**Work order**
This exercise asks for every line of the material that contains the word "section".

**Data for analysis**
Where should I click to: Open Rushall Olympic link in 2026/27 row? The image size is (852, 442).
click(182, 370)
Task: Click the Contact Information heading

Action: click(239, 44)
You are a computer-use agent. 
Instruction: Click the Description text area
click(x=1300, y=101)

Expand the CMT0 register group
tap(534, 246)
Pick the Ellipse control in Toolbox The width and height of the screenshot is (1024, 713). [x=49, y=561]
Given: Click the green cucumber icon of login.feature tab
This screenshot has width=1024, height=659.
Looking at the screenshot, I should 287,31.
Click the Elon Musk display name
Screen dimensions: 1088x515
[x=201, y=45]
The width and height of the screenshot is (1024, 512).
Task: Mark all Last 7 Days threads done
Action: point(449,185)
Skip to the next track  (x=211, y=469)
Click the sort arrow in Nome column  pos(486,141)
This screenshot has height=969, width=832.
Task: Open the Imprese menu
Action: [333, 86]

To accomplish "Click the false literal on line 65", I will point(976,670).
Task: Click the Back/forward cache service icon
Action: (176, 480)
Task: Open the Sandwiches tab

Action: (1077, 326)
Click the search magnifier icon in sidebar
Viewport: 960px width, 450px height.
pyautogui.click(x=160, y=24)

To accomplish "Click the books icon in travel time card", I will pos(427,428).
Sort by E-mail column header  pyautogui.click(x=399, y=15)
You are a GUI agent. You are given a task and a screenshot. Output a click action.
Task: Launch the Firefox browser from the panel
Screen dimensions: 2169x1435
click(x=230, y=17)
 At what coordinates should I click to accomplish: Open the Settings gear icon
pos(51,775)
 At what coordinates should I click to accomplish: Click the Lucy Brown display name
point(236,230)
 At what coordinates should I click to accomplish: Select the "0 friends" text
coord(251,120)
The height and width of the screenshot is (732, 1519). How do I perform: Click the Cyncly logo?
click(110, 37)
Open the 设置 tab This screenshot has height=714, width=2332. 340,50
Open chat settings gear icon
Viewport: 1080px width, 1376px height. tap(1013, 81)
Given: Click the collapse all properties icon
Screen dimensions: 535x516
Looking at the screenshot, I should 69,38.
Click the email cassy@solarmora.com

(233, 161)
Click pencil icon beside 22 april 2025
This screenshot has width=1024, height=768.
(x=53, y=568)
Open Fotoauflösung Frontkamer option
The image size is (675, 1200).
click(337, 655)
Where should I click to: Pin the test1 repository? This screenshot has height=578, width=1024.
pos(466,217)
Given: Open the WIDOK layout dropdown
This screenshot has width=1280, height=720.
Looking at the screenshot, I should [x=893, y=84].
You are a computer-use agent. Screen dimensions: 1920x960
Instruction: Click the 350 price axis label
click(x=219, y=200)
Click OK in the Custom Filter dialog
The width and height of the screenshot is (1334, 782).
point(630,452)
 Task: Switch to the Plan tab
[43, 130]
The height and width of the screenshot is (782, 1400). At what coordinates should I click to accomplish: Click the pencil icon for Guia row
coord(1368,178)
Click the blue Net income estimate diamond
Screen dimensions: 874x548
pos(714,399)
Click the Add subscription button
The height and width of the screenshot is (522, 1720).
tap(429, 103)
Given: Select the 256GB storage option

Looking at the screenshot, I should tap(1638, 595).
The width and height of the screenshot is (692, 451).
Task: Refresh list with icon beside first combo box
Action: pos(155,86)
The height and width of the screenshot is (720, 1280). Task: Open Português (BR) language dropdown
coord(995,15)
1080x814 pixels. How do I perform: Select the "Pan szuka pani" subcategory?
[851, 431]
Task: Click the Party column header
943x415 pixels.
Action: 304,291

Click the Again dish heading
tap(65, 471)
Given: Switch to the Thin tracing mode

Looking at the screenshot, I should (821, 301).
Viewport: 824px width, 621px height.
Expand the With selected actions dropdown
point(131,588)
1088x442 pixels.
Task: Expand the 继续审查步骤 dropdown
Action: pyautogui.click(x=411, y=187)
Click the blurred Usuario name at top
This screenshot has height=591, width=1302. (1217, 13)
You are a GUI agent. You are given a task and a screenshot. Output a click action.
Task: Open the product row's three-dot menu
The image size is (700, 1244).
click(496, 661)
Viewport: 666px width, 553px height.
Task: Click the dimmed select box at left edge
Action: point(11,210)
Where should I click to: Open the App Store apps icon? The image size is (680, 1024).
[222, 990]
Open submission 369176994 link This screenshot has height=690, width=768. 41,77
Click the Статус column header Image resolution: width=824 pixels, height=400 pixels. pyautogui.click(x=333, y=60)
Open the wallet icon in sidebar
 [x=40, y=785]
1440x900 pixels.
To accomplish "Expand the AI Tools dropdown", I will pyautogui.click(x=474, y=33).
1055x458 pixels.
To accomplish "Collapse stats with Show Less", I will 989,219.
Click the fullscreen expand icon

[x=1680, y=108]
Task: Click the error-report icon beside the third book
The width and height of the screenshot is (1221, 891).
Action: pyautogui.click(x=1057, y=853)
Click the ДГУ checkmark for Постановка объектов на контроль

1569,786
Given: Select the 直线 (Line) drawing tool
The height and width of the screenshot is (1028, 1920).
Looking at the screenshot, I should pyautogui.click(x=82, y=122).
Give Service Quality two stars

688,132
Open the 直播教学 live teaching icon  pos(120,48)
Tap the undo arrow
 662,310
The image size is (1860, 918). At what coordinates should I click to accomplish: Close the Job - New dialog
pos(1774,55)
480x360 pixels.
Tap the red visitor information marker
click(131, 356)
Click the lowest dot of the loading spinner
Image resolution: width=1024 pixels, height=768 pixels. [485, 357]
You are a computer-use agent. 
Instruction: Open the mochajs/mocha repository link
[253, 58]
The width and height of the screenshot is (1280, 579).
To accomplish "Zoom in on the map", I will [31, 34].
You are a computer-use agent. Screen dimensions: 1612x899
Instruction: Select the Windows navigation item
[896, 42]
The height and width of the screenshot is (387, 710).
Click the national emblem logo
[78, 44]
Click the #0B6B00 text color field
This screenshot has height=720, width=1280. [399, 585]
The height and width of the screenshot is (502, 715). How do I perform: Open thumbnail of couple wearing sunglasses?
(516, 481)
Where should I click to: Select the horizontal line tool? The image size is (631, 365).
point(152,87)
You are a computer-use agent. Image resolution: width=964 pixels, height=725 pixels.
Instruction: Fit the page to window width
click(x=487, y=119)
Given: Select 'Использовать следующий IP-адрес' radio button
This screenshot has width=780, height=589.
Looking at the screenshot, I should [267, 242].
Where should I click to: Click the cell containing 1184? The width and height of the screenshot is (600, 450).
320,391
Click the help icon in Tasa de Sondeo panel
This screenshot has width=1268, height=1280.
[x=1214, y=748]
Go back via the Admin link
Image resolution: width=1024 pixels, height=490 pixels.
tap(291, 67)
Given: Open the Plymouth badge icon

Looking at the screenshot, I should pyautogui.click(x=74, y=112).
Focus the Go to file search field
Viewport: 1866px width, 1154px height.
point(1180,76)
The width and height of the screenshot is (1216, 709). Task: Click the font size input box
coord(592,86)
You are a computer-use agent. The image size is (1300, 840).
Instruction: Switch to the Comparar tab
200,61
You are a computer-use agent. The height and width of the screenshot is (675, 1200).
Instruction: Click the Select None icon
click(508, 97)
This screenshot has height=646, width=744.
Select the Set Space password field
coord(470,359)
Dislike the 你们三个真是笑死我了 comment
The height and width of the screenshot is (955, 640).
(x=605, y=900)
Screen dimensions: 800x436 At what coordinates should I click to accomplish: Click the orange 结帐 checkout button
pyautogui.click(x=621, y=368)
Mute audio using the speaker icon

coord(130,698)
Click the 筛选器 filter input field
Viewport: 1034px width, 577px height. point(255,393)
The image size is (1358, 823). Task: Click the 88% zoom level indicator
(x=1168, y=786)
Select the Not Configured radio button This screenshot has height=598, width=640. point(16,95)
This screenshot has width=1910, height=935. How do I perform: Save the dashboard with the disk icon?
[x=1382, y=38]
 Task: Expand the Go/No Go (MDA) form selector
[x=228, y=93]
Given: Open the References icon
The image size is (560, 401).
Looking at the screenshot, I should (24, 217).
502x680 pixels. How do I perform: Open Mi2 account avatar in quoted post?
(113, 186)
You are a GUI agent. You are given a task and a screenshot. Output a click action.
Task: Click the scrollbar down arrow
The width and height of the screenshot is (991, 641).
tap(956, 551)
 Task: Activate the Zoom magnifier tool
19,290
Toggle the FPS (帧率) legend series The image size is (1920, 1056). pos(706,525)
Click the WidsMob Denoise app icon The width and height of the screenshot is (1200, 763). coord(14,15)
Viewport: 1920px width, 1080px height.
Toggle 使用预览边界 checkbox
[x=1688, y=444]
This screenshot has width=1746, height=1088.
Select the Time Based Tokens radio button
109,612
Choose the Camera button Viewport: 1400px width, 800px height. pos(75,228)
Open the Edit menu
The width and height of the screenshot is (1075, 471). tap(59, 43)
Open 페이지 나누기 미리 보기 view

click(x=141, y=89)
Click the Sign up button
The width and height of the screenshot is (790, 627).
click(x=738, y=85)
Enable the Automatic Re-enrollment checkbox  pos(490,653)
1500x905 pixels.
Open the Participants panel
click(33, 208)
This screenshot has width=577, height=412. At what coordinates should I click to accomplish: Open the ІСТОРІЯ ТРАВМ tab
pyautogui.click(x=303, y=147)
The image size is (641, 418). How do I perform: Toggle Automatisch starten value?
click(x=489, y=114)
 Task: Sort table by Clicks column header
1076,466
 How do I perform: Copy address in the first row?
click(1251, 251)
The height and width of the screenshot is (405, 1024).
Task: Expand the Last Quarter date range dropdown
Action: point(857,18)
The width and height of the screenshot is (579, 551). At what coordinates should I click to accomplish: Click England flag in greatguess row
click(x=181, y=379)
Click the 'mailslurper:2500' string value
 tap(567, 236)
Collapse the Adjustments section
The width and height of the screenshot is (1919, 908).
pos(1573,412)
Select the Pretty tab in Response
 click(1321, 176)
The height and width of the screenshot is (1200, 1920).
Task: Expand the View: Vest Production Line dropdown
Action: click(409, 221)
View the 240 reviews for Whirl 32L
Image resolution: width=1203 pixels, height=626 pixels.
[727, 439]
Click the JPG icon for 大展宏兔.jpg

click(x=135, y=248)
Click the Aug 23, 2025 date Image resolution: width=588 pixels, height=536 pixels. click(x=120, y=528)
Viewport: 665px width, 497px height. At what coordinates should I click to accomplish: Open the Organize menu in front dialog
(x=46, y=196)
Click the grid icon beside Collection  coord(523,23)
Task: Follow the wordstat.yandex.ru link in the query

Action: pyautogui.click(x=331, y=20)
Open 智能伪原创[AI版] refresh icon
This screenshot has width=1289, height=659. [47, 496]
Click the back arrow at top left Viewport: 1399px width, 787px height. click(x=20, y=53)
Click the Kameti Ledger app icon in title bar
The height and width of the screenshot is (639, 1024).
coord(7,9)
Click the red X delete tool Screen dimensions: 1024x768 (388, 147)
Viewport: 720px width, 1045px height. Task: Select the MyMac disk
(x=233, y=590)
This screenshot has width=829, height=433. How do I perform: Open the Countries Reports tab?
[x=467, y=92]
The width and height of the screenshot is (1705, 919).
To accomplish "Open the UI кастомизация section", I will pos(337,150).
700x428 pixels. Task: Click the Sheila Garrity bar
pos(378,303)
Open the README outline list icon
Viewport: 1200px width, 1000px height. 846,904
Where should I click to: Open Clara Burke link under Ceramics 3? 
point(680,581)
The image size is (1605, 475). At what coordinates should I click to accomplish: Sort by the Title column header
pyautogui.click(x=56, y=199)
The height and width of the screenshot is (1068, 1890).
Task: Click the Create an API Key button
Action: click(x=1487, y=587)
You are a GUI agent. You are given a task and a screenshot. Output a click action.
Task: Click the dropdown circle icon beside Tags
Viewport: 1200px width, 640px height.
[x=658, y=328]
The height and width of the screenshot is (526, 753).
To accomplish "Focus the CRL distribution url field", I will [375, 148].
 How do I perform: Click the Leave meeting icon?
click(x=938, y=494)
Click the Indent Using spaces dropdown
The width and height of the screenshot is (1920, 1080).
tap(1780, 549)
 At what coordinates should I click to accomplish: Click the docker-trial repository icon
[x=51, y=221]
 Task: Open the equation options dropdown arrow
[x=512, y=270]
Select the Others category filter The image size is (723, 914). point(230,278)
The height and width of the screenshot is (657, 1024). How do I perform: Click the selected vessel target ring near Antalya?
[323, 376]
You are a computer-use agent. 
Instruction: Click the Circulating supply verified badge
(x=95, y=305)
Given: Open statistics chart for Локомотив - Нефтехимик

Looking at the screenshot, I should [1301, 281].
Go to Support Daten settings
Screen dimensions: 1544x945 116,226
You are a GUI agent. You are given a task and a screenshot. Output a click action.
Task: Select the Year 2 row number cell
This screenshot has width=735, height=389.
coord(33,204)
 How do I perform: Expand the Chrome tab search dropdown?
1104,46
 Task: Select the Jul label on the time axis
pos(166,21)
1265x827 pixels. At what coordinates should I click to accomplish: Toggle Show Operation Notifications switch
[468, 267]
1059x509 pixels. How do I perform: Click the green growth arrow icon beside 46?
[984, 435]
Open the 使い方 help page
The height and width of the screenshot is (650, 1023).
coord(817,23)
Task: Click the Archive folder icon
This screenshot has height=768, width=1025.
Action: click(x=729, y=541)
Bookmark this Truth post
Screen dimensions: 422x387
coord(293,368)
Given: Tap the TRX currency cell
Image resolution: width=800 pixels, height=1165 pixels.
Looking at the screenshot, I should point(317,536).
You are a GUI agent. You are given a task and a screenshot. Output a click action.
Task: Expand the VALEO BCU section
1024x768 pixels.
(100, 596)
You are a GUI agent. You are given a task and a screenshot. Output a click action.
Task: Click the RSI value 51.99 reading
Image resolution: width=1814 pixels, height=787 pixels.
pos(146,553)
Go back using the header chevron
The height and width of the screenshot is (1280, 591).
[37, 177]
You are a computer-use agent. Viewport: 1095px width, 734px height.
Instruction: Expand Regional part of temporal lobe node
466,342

**Exercise solution**
Collapse the Adjustments section
To accomplish "Open the UI кастомизация section", I will pos(337,150).
Task: Expand the VALEO BCU section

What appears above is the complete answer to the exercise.